> [Task brief] Rewrite the listing below so that "Instruction" becomes "Command" everywhere it occurs. Leave every other word untouched.

> [Extracted material]
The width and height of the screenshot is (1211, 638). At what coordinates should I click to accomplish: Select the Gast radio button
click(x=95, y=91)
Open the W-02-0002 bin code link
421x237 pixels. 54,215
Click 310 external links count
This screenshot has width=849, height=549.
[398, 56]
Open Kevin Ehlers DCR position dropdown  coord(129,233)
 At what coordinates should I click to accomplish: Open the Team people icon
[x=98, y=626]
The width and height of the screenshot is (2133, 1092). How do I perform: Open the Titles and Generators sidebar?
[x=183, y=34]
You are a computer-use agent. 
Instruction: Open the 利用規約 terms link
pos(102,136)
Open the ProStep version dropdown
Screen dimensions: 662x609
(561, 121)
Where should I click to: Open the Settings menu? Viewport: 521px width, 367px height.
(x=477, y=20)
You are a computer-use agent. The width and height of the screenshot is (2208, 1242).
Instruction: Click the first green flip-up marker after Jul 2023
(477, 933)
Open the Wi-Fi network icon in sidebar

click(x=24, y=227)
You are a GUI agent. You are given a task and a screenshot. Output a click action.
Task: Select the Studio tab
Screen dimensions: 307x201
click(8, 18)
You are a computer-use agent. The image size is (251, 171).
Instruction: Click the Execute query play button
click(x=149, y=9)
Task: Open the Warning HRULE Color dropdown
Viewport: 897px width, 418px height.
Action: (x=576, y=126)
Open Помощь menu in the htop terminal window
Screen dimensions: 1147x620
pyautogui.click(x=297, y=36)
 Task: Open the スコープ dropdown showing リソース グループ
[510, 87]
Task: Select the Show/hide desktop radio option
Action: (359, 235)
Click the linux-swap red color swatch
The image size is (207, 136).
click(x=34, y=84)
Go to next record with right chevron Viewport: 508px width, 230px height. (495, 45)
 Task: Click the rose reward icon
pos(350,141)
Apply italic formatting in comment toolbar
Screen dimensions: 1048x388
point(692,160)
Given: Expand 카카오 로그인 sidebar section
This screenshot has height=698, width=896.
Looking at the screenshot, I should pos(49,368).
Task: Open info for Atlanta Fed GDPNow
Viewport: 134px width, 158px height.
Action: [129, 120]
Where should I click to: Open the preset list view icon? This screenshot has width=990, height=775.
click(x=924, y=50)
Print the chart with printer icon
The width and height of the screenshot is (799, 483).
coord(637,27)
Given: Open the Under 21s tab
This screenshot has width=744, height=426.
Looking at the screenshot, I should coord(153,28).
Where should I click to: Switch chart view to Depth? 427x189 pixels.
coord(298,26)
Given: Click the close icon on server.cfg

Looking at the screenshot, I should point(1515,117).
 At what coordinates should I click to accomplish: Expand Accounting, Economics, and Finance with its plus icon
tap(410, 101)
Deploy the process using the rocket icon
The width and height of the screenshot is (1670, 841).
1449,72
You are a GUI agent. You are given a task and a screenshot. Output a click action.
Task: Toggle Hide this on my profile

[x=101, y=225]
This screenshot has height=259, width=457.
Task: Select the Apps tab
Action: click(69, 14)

> [Exercise answer]
The width and height of the screenshot is (1211, 638). At what coordinates should I click to accomplish: Select the Gast radio button
click(x=95, y=91)
Open the W-02-0002 bin code link
421x237 pixels. 54,215
Click 310 external links count
This screenshot has width=849, height=549.
[398, 56]
Open Kevin Ehlers DCR position dropdown  coord(129,233)
 At what coordinates should I click to accomplish: Open the Team people icon
[x=98, y=626]
The width and height of the screenshot is (2133, 1092). How do I perform: Open the Titles and Generators sidebar?
[x=183, y=34]
You are a computer-use agent. 
Command: Open the 利用規約 terms link
pos(102,136)
Open the ProStep version dropdown
Screen dimensions: 662x609
(561, 121)
Where should I click to: Open the Settings menu? Viewport: 521px width, 367px height.
(x=477, y=20)
You are a computer-use agent. The width and height of the screenshot is (2208, 1242).
Command: Click the first green flip-up marker after Jul 2023
(477, 933)
Open the Wi-Fi network icon in sidebar

click(x=24, y=227)
You are a GUI agent. You are given a task and a screenshot. Output a click action.
Task: Select the Studio tab
Screen dimensions: 307x201
click(8, 18)
You are a computer-use agent. The image size is (251, 171).
Command: Click the Execute query play button
click(x=149, y=9)
Task: Open the Warning HRULE Color dropdown
Viewport: 897px width, 418px height.
Action: (x=576, y=126)
Open Помощь menu in the htop terminal window
Screen dimensions: 1147x620
pyautogui.click(x=297, y=36)
 Task: Open the スコープ dropdown showing リソース グループ
[510, 87]
Task: Select the Show/hide desktop radio option
Action: (359, 235)
Click the linux-swap red color swatch
The image size is (207, 136).
click(x=34, y=84)
Go to next record with right chevron Viewport: 508px width, 230px height. (495, 45)
 Task: Click the rose reward icon
pos(350,141)
Apply italic formatting in comment toolbar
Screen dimensions: 1048x388
point(692,160)
Given: Expand 카카오 로그인 sidebar section
This screenshot has height=698, width=896.
Looking at the screenshot, I should pos(49,368).
Task: Open info for Atlanta Fed GDPNow
Viewport: 134px width, 158px height.
Action: [129, 120]
Where should I click to: Open the preset list view icon? This screenshot has width=990, height=775.
click(x=924, y=50)
Print the chart with printer icon
The width and height of the screenshot is (799, 483).
coord(637,27)
Given: Open the Under 21s tab
This screenshot has width=744, height=426.
Looking at the screenshot, I should coord(153,28).
Where should I click to: Switch chart view to Depth? 427x189 pixels.
coord(298,26)
Given: Click the close icon on server.cfg

Looking at the screenshot, I should point(1515,117).
 At what coordinates should I click to accomplish: Expand Accounting, Economics, and Finance with its plus icon
tap(410, 101)
Deploy the process using the rocket icon
The width and height of the screenshot is (1670, 841).
1449,72
You are a GUI agent. You are given a task and a screenshot. Output a click action.
Task: Toggle Hide this on my profile

[x=101, y=225]
This screenshot has height=259, width=457.
Task: Select the Apps tab
Action: click(69, 14)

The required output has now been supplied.